TASK STATEMENT: With pictures left out, retype the lines from the start of the records through the one that contains "You are a computer-use agent. Viewport: 571px".
======== RECORDS FOR THE EXERCISE ========
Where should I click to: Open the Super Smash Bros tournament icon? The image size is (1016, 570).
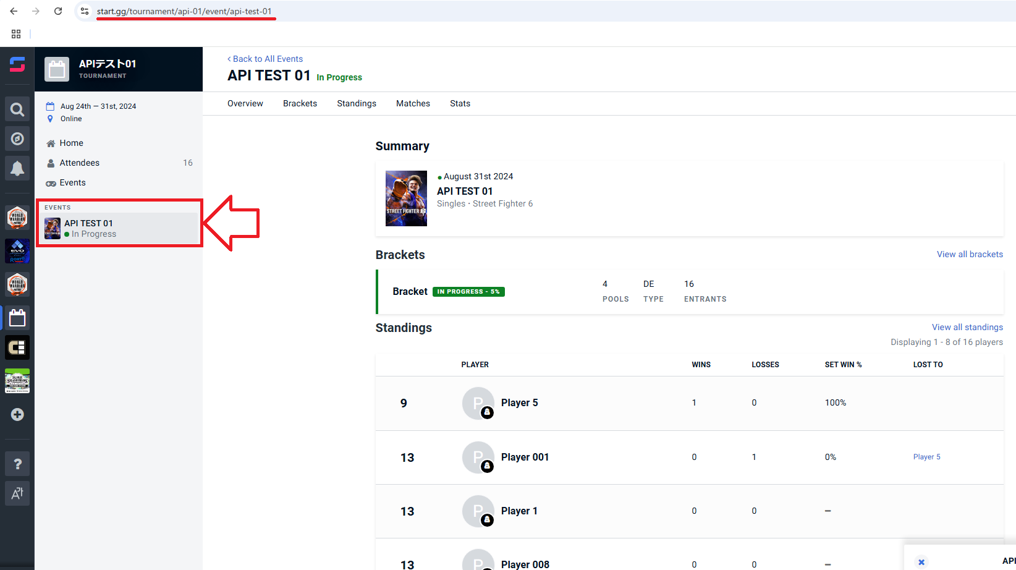click(x=17, y=381)
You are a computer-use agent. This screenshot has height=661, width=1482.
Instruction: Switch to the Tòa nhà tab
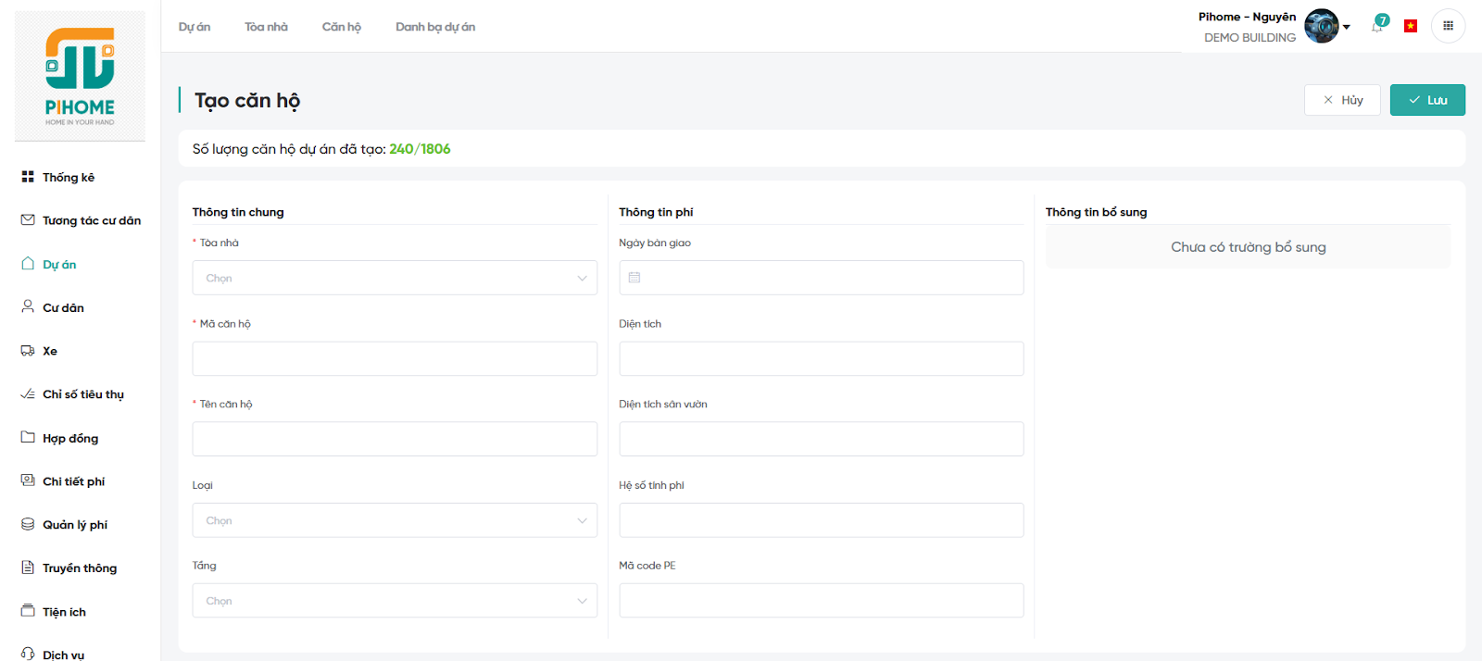tap(266, 27)
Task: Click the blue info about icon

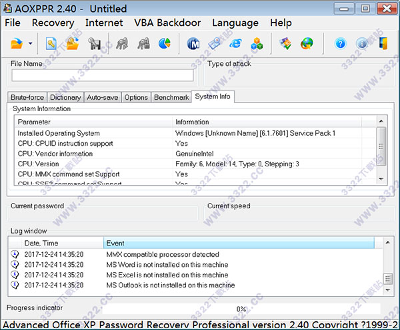Action: point(362,44)
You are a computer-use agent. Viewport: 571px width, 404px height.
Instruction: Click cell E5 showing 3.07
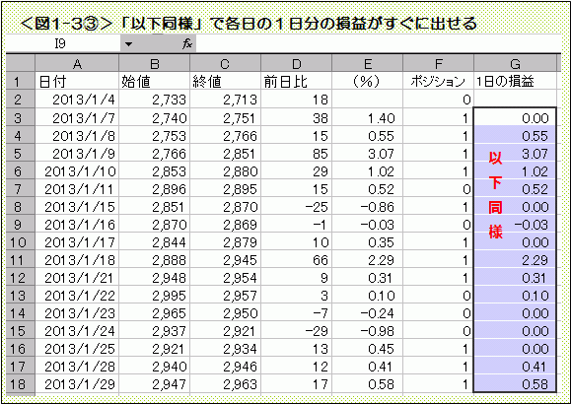pos(368,154)
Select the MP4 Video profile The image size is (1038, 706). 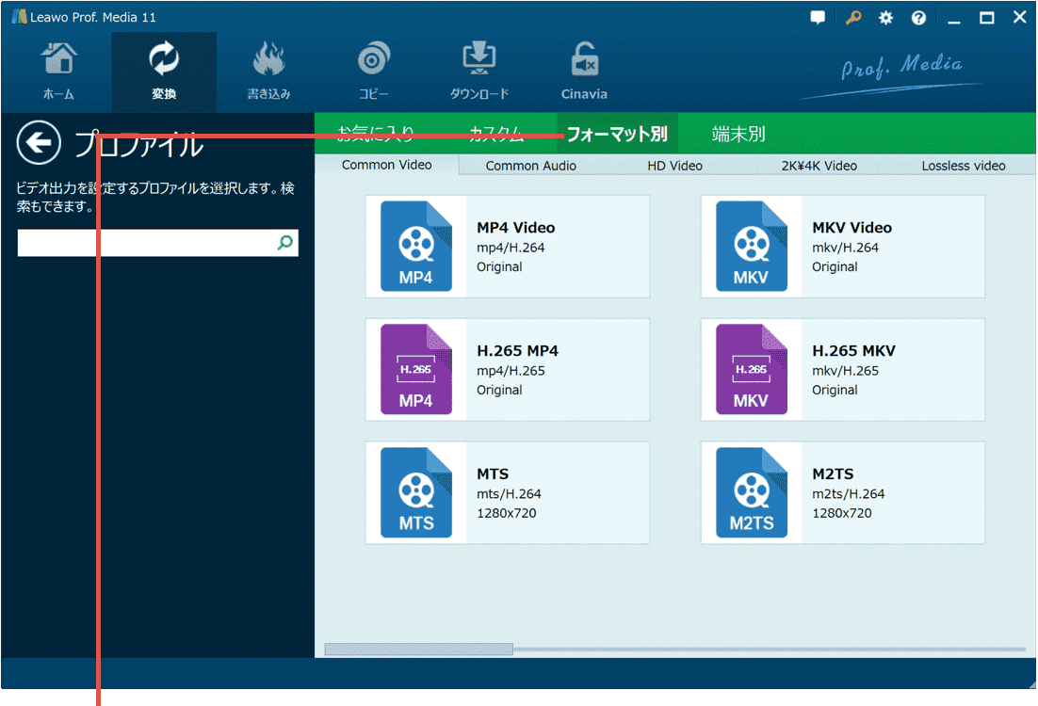point(507,247)
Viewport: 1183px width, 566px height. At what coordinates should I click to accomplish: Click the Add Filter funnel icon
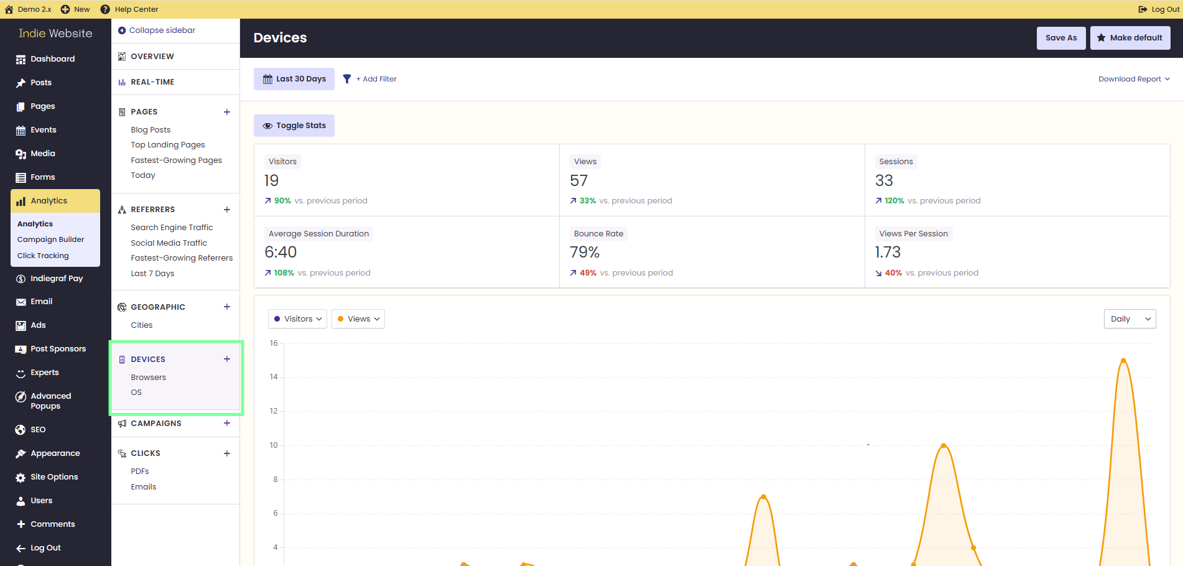pos(347,79)
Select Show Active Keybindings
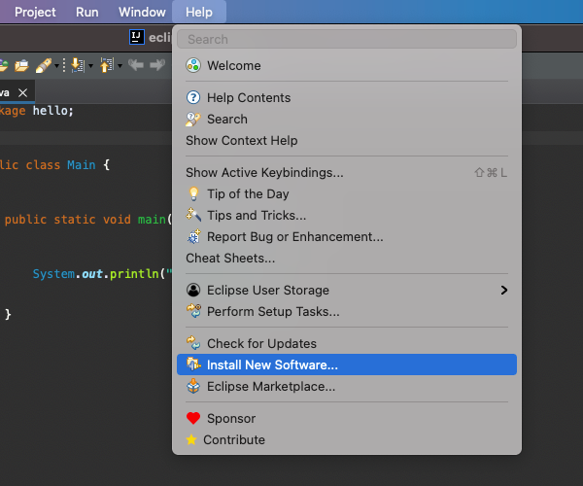The height and width of the screenshot is (486, 583). tap(264, 173)
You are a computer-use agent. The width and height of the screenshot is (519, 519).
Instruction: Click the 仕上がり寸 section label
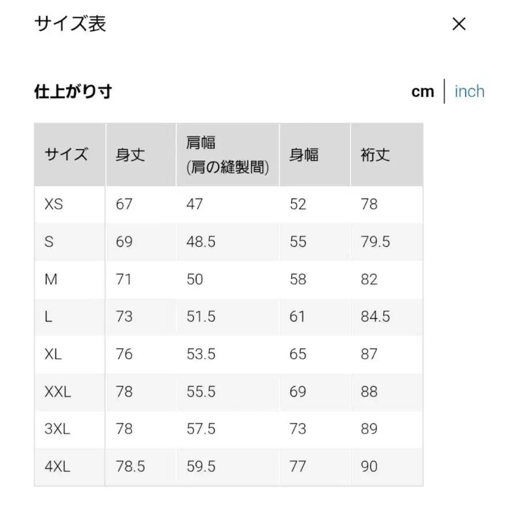coord(73,91)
========
SOLUTION FOR THIS PROBLEM:
Where should I click to: Open the Super Smash Bros tournament icon? The image size is (1016, 570).
click(x=17, y=381)
You are a computer-use agent. This screenshot has height=661, width=1482.
Instruction: Switch to the Tòa nhà tab
tap(266, 27)
Task: Click the blue info about icon

Action: point(362,44)
You are a computer-use agent. Viewport: 571px width, 404px height.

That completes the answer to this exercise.